The image of the double-headed eagle appeared in Russia in the 15th century, when a niece of Emperor Constantine XI, named Sophia, married Russian Tsar Ivan III. That marriage gave Ivan III the right to use the image of the double-headed eagle, which was the representative coat of arms of his wife’s dynasty, who included it in his coat of arms.

The coat of arms of the tsars underwent several transformations and additions until in 1917, the revolution replaced the imperial coat of arms with the communist hammer and sickle and that persisted until 1992. That year, the double-headed eagle was reborn to be the coat of arms of the Russian Federation, along with the white, red and blue flag, also of tsarist origin.


From the age of 40, the eagles’ nails become long and weak and cannot hold onto the prey they hunt. The beak is curved too much and also stops fulfilling its function. The feathers grow so large that flying becomes very difficult.
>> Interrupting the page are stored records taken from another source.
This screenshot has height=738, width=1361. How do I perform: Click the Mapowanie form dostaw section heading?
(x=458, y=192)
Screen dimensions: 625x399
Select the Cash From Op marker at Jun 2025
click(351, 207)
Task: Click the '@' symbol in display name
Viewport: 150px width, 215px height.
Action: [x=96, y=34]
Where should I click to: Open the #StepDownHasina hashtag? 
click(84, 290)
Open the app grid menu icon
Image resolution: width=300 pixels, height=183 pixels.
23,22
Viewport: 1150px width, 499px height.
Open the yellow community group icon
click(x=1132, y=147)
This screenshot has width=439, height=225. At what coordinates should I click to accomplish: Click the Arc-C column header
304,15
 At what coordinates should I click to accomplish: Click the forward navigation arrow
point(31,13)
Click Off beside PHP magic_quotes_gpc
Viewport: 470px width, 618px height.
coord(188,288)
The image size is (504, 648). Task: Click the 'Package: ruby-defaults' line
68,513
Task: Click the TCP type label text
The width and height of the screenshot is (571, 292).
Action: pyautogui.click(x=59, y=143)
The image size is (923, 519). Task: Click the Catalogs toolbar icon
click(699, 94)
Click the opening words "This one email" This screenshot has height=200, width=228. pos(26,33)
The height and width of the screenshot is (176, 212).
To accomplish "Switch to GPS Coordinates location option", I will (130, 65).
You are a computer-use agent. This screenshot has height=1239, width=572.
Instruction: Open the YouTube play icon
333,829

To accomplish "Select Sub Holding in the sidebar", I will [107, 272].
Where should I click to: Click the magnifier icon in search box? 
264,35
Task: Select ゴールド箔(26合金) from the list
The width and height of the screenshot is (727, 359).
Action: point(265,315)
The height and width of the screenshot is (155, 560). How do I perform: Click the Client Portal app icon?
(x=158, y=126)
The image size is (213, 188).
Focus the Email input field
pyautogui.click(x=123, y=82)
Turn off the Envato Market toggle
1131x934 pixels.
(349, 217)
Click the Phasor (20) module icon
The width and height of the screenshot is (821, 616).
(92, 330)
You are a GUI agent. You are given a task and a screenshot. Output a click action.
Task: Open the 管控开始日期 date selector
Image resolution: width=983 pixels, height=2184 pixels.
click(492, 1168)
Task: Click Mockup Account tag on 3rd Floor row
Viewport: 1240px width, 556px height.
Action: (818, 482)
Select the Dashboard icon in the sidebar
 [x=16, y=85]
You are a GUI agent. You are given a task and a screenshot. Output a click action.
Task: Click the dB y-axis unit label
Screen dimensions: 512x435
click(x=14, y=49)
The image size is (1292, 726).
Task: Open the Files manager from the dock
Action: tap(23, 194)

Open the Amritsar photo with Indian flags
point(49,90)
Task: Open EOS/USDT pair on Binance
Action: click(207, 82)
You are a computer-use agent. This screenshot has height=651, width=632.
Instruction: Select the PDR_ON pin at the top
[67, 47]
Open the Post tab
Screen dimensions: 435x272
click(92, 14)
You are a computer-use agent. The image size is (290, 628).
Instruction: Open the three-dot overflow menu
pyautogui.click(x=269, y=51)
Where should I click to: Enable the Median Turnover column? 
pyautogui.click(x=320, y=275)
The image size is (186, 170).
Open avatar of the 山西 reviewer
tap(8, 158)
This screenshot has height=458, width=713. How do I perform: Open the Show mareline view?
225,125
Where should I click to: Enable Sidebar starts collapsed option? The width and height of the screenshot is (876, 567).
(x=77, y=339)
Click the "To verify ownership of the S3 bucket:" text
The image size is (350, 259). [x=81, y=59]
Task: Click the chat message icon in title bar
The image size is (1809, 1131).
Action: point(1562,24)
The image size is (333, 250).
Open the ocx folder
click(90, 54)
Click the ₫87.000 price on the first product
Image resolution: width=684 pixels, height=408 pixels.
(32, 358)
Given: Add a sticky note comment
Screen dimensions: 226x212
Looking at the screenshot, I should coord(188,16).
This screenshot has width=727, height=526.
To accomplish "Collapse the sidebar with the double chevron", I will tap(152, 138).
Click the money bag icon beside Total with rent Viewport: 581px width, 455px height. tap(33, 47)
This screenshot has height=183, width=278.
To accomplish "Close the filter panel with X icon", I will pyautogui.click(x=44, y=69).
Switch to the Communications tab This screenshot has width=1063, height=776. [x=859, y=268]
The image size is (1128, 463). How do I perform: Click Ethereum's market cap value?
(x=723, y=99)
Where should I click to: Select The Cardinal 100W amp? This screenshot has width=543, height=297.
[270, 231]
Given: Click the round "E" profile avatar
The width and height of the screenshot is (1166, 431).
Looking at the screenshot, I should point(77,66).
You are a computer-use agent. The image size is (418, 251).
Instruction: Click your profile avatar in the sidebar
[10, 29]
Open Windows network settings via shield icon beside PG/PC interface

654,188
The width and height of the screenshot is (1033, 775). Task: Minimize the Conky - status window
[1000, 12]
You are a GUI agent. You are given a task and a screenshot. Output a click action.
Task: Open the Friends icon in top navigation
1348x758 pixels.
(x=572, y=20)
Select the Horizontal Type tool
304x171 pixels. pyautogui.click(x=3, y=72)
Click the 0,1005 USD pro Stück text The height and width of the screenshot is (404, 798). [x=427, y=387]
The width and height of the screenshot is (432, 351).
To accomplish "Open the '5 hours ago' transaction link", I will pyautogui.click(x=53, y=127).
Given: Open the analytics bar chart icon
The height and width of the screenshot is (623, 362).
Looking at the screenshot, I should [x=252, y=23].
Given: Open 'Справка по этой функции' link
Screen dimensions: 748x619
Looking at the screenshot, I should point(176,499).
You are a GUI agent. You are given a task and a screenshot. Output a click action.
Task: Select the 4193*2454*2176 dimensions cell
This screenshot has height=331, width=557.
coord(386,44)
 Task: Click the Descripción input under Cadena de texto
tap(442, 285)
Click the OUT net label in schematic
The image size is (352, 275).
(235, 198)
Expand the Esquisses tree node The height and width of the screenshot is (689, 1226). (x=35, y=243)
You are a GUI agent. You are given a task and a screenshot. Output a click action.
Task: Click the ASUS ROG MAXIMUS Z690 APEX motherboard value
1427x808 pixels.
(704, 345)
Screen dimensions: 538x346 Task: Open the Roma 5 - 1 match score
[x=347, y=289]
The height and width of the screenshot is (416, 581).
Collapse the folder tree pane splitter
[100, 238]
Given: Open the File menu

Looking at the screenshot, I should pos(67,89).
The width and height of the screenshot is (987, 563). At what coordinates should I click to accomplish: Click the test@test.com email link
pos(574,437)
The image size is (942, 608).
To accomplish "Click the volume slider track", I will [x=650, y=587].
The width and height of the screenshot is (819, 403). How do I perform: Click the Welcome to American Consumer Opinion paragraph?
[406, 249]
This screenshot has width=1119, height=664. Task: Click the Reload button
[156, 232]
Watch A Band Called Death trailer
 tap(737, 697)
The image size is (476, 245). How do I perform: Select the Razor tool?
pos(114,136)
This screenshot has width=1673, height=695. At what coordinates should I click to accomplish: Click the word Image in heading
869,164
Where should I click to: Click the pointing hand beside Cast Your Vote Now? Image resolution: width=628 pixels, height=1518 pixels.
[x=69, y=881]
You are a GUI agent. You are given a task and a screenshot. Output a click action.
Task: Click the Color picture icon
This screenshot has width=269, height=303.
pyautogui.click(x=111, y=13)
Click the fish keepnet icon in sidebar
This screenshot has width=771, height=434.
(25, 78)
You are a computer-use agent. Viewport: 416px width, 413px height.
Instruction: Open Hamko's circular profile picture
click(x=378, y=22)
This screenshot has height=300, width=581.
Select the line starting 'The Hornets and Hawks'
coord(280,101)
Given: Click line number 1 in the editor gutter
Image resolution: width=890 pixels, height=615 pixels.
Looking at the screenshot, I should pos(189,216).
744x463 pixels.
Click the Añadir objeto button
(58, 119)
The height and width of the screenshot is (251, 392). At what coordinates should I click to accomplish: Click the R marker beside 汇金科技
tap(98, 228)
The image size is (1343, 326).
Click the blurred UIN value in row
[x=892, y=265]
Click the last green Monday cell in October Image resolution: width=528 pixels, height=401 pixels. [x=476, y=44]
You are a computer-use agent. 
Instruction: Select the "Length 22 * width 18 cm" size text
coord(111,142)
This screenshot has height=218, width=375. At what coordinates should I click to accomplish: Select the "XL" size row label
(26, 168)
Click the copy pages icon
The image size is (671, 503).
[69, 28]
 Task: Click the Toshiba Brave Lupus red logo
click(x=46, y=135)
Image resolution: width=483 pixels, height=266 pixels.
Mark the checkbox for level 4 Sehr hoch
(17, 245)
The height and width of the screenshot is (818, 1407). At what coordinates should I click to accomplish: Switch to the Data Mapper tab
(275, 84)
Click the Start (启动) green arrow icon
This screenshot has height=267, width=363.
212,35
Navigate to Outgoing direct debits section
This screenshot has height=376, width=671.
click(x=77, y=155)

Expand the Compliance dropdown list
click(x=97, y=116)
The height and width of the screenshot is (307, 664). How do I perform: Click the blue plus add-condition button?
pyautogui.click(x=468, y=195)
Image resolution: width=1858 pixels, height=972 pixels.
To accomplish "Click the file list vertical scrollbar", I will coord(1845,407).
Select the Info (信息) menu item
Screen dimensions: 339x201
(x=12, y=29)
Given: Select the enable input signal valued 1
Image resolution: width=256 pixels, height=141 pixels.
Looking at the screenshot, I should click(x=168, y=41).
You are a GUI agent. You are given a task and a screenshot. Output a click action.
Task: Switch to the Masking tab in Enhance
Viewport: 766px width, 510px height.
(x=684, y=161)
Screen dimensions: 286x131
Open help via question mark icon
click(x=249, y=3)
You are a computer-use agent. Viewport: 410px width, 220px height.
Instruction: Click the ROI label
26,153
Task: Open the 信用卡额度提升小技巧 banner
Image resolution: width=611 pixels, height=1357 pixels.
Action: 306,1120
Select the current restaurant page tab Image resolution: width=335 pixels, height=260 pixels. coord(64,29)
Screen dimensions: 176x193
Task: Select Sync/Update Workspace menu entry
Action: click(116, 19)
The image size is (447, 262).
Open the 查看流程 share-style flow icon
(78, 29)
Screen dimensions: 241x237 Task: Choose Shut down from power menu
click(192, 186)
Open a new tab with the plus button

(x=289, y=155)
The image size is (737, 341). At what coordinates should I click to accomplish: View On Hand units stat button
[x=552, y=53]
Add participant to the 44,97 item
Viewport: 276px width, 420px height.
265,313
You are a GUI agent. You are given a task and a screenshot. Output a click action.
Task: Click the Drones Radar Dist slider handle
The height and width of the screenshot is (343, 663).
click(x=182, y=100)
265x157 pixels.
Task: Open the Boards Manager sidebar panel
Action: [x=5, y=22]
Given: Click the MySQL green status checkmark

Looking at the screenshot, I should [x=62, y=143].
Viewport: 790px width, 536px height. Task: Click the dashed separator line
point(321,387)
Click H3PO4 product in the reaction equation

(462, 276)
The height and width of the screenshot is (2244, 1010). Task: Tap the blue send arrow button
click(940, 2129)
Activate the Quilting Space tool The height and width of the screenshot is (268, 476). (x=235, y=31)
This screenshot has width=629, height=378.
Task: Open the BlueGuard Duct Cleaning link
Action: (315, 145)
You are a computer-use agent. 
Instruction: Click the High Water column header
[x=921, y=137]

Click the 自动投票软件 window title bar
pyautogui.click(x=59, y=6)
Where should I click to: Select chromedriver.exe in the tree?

The eagles fly to the top of a mountain and take shelter to start hitting the rock with their beak until it falls. Then they just have to wait for a new one to grow. After all those long and painful months, the eagles can live another thirty years.

Eagle Tótem in heraldry

A mixture of the Roman eagle, restored by Charlemagne, it becomes the symbol of the empire and gains a second head at the time of the merger between the Eastern Empire and the Western Empire. The double-headed eagle is striking, which is a symbol present in the iconography and heraldry of several Indo-European and Mesoamerican cultures. In Europe, it comes from the Hittite double-headed eagle, reaching the Western Middle Ages through Byzantium.

As a heraldic figure, eagles have their origin in the Crusades. The eagle of Saint John the Evangelist becomes heraldry in an important part of the coats of arms, among which the one that Isabella the Catholic incorporated into the coat of arms of the Catholic Monarchs stands out.

It was also listed as a national symbol of the Roman legions. It was made of silver or bronze, with outstretched wings, and small in size.